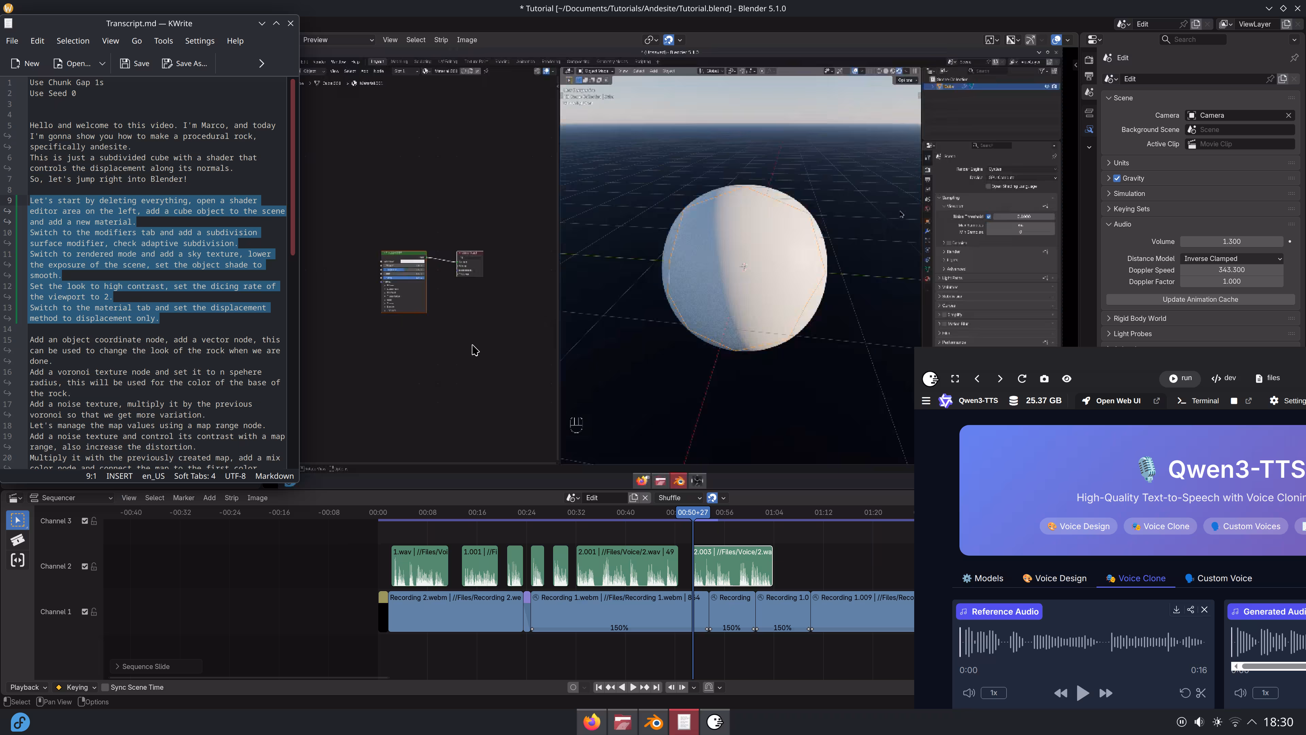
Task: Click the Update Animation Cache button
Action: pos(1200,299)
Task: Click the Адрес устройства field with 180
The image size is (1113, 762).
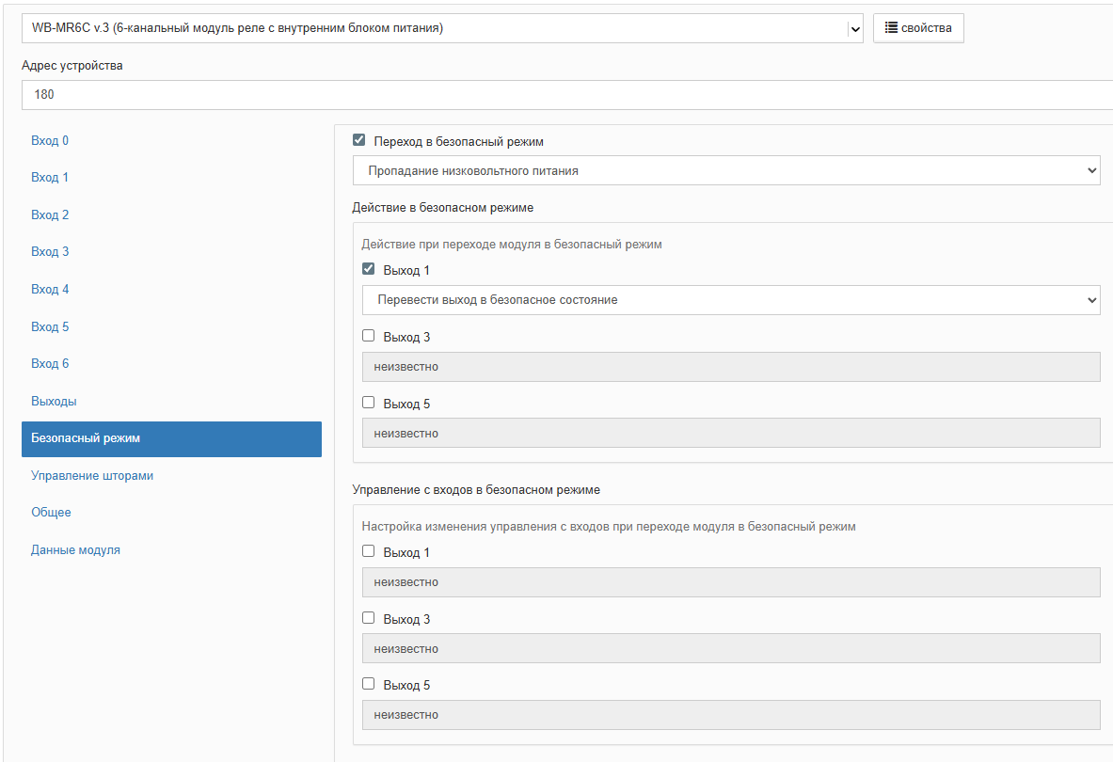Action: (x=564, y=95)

* Required work
Identify every line in the entries above that contains the word "Click", and copy each such line in full.

* Answer to this task
Task: Click the Update Animation Cache button
Task: Click the Адрес устройства field with 180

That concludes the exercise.